Usa el STK-200 con el soft PonyProg.
Los ATtiny tienen mucha menos memoria que los otros micros, y tienen menos pines.
En el ATmega8 el pin de reset se conecta a un circuito RC.
Entra a http://groups.yahoo.com/group/atmega128

Saludos



			
				vinho dijo:
			
		

> Hola gente!
> 
> Alguien tiene el diseño (y el programa controlador) de un grabador de AVR´s... Necesito uno que pueda grabar la mayor cantidad de modelos posibles, especialmente: Mega8, Mega16, ATtiny2313, etc....
> 
> ...


----------



## Sergio Ureña (Dic 24, 2006)

Hola amigos tengo un problema tengo que programar un AT89c51 y busque en internet y hay muchos programadores la mayoria utiliza otra memoria atmel para el programador que suele ser la at89c51 alguien tiene disponible un circuito sencillo para grabar esta memoria , para recien poder hacerme el grabador grande, se agradeceria si me lo pasan porfavor , chauuu FELIZ navidad a todos. bye


----------



## mustangV8 (Dic 26, 2006)

El "C"51 tiene la desventaja de que debe programarse en modo paralelo y utiliza ademas de las 8 lineas de datos otras de address y de control. Conclusion: es muy molesto y en mi opinion no vale la pena armar un grabador para este micro. Mejor conseguir uno comercial o pedir que lo graben.
En cambio los de la serie "S" (89S52, 89s8252, 89s4051, etc) de Atmel se pueden programar en modo Serie con solo 4 lineas y se puede armar el grabador en un proto board inclusive, mucho mas conveniente. Ademas el costo es el mismo y el soft de programacion para la serie S por puerto paralelo lo conseguis en insternet.

saludos.


----------



## eljoseeee (Ene 3, 2007)

Buenos dias y feliz año,

Los últimos micros de Atmel, al menos los que yo conozco desde hace dos años ej AT89C51xx, (yo he usado mucho el AT89C51I2C) tienen flash interna y pueden ser grabados a traves del puerto serie. Traen un bootloader pregrabado en flash que se "ejecuta" cuando se realiza una combinacion de flancos en sus pines de reset y Psen.
Lo mas sencillo es conectar un pulsador a estos pines, la combinacion es 
PULSAR PSEN =0
PULSAR RESET =1 (vcc)
SOLTAR PSEN 
SOLTAR RESET
Una vez hecho esto se le puede grabar en memoria flash a traves del puerto serie y un programa como el FLIP (gratuito) el archivo .hex que hayas generado.

Facil, sencillo y barato


----------



## Martii (Oct 14, 2007)

Hola,

Lo que yo quiero hacer es: activar el INT0, i que cada vez que se ejecute sume 1 a una variable llamada "x".

■ DATOS PROPORCIONADOS ■
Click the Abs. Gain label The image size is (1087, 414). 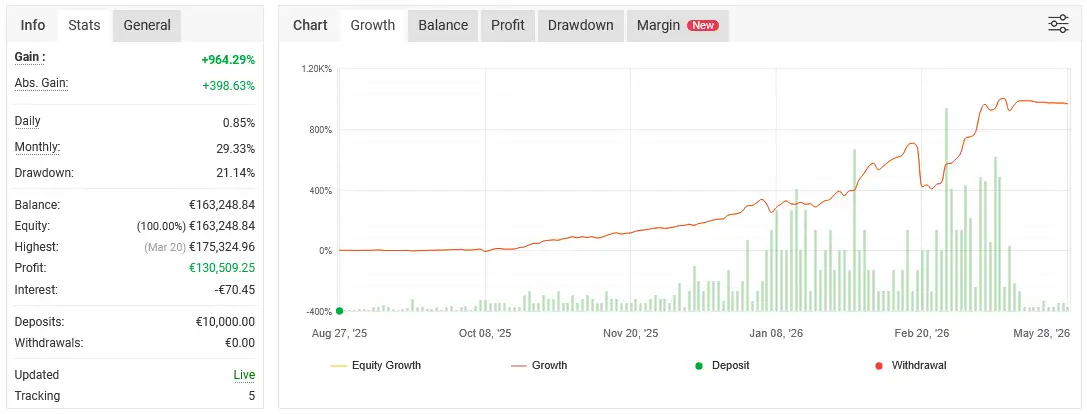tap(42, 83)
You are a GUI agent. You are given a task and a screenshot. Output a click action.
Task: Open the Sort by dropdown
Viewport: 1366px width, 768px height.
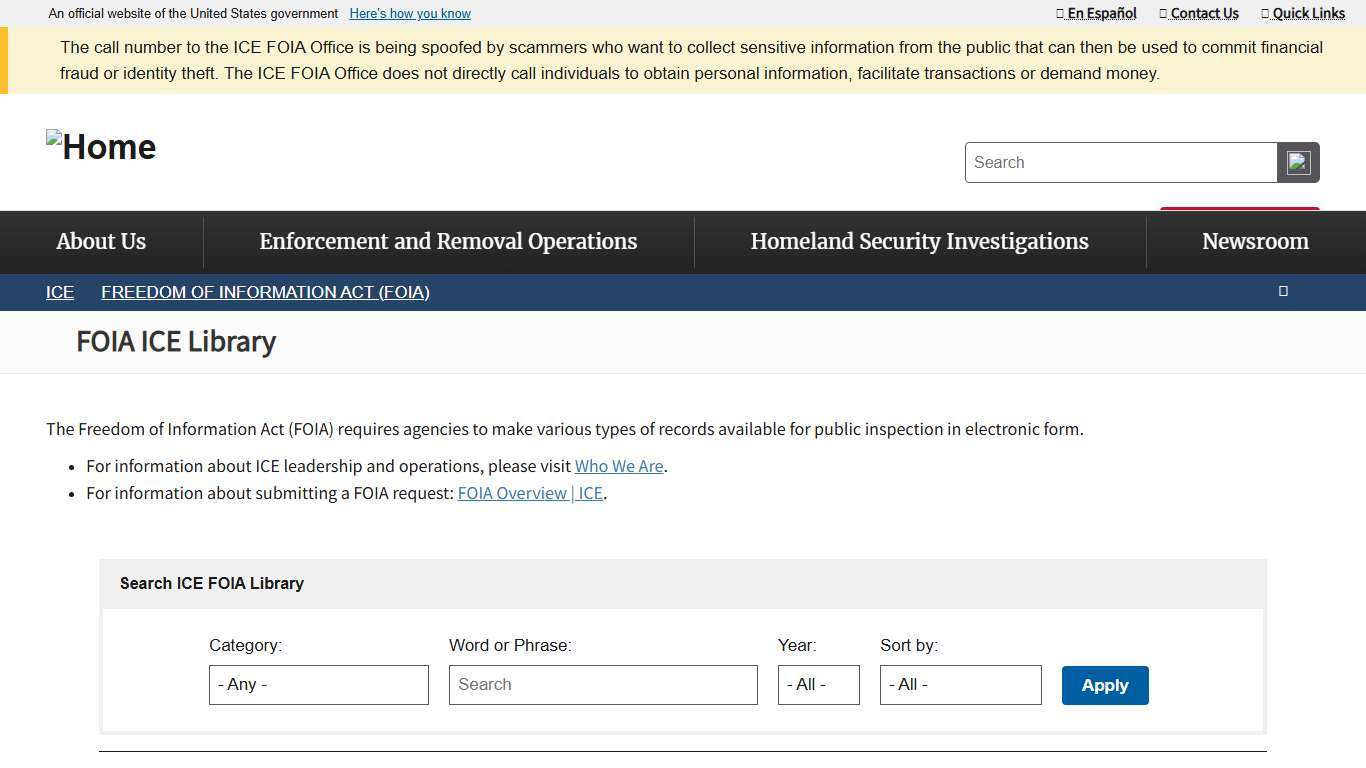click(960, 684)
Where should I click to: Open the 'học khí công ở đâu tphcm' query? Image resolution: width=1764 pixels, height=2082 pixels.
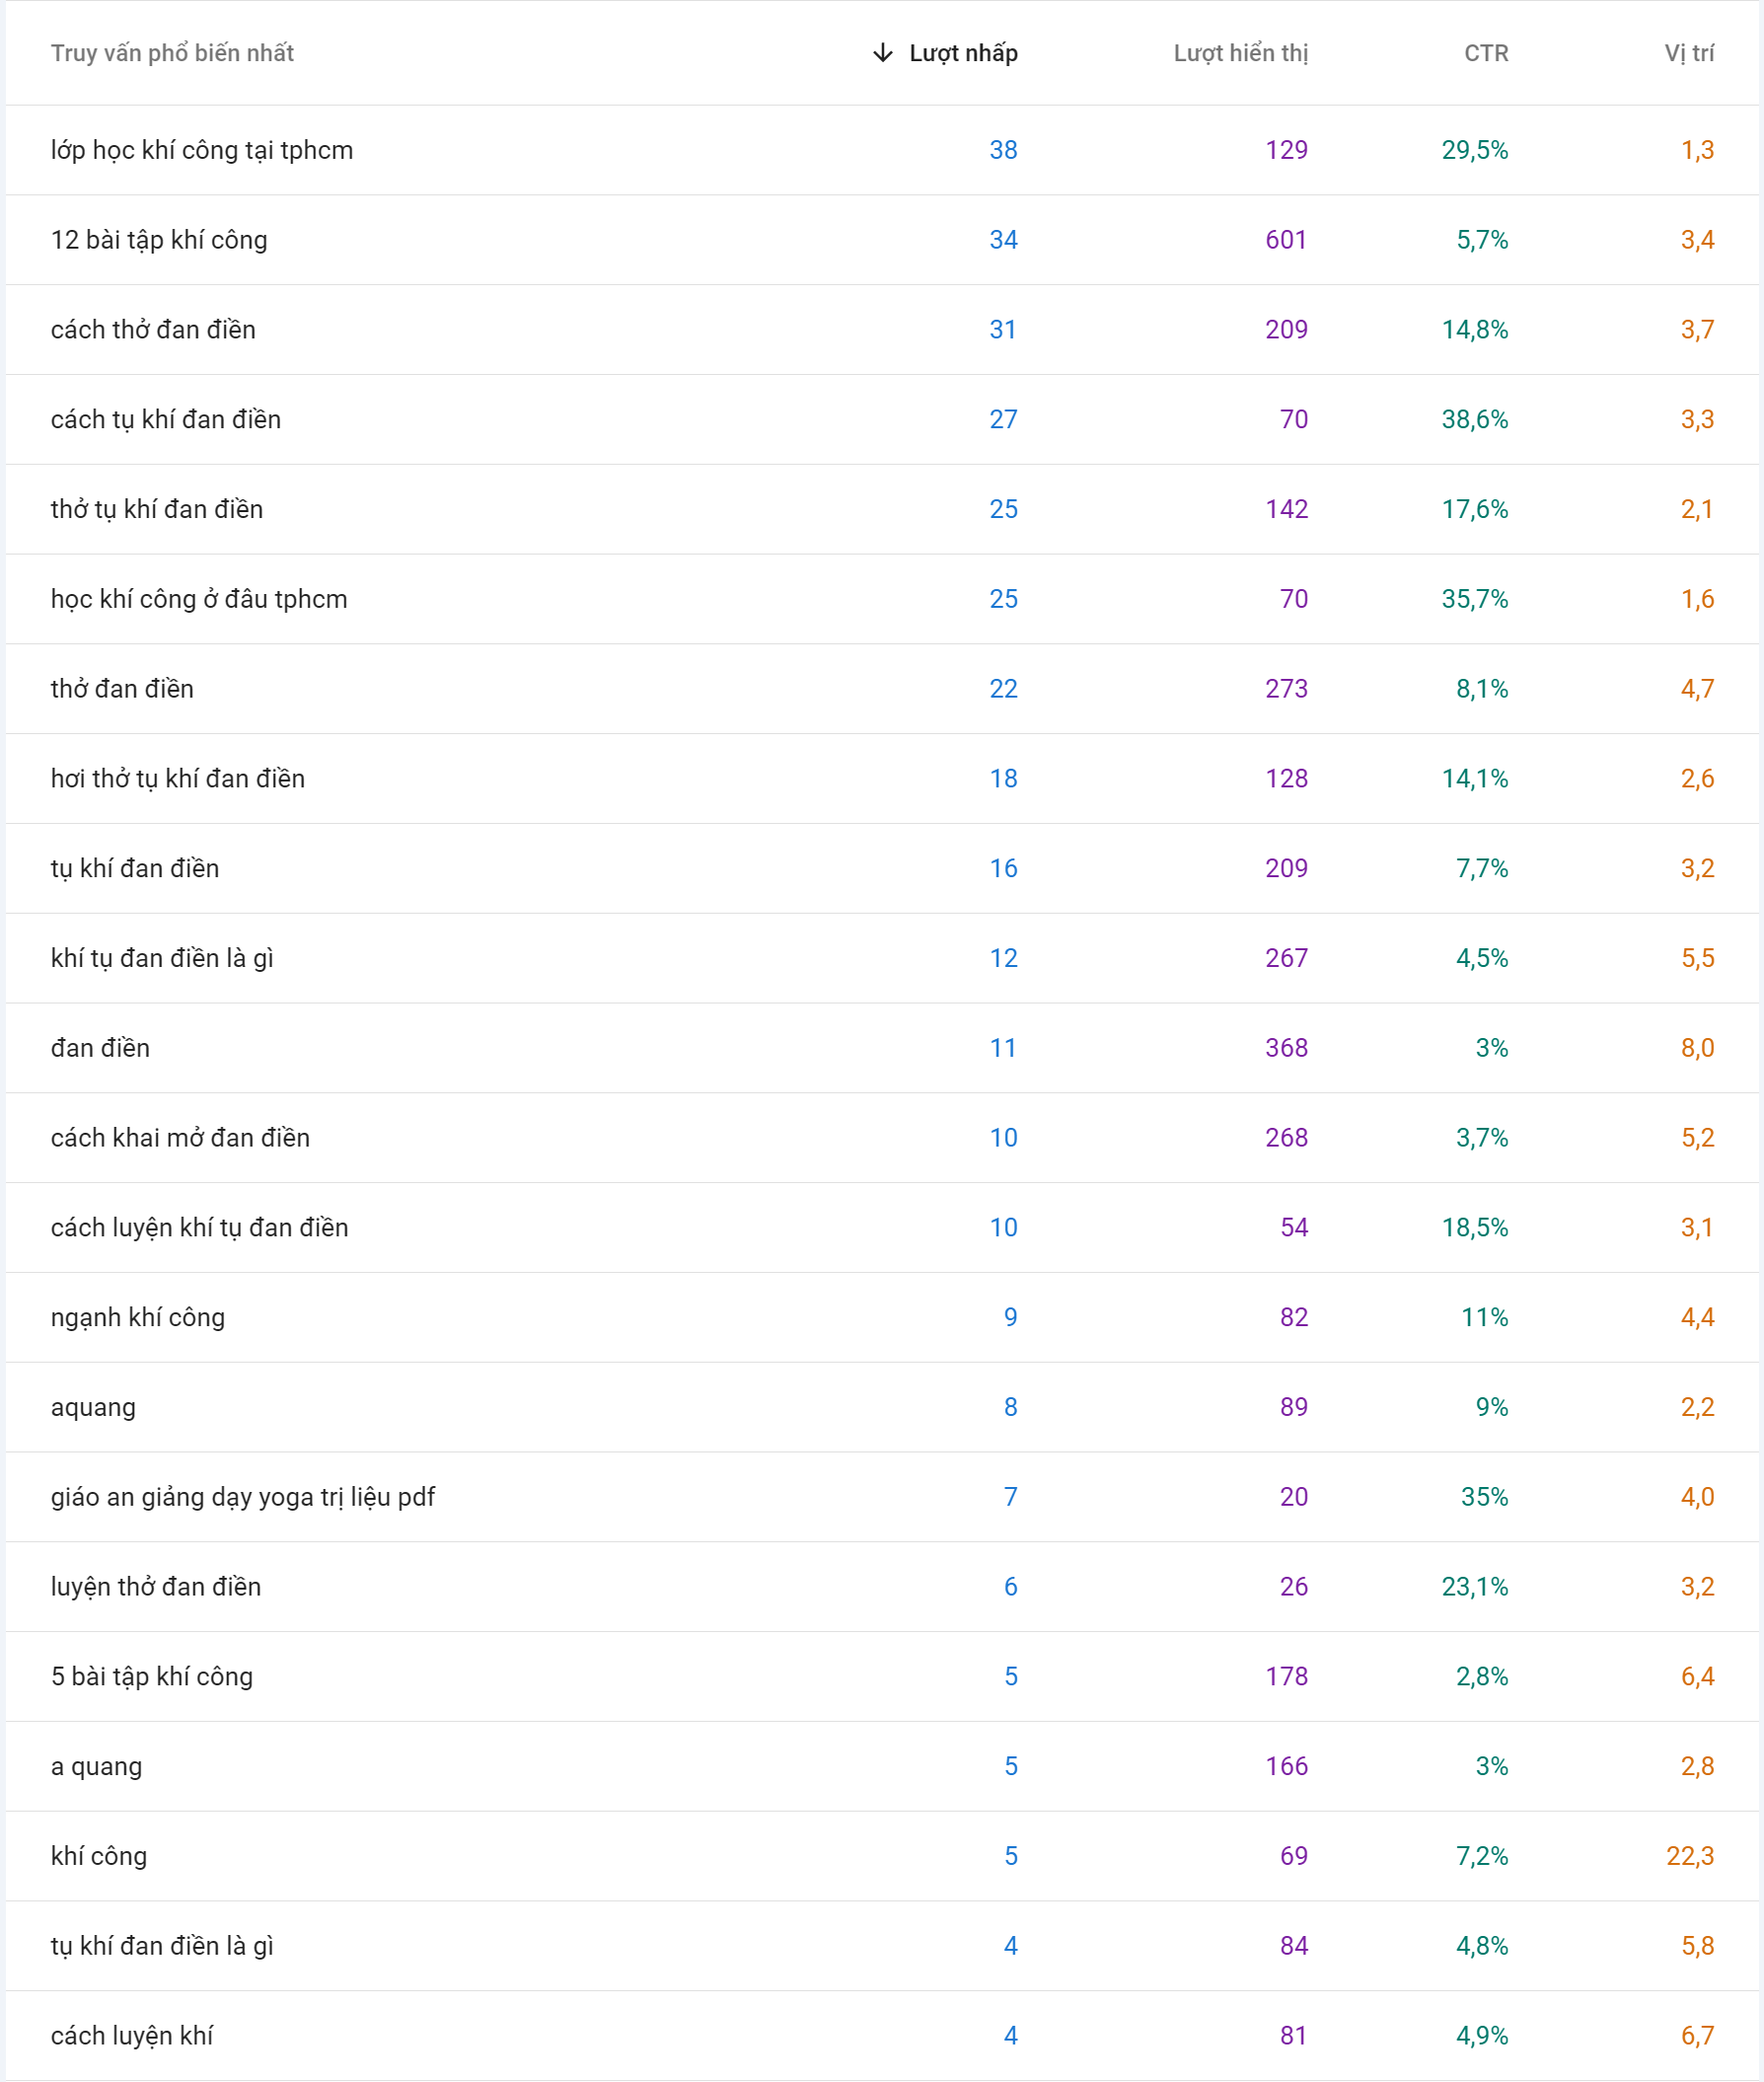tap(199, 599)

--

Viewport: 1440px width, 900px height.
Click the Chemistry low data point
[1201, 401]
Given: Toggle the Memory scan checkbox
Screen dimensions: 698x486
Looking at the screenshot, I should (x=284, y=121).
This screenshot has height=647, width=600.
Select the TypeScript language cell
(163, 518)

--

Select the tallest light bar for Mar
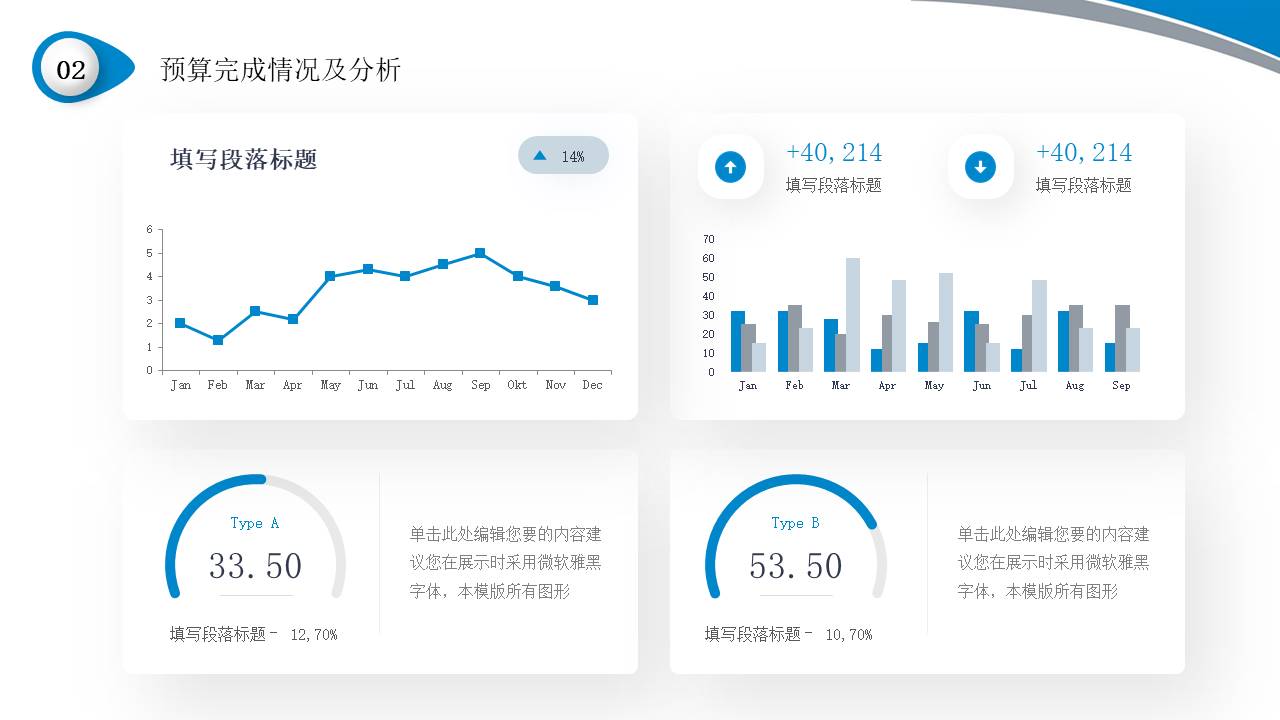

■ INSTRUCCIÓN 1 ■
Responde estas preguntas sobre el hilo acerca de grabadores para microcontroladores Atmel:
(a) ¿Qué software se recomienda usar con el STK-200?
(b) ¿Con cuántas líneas se pueden programar en modo serie los micros de la serie "S" de Atmel?
(c) ¿Qué programa gratuito se menciona para grabar el archivo .hex a través del puerto serie?
■ INSTRUCCIÓN 2 ■
Reúne cada línea de los registros que contenga la palabra "Select".

■ RESULTADO 1 ■
(a) PonyProg.
(b) Con solo 4 líneas.
(c) FLIP.

■ RESULTADO 2 ■
Select the TypeScript language cell
Select the tallest light bar for Mar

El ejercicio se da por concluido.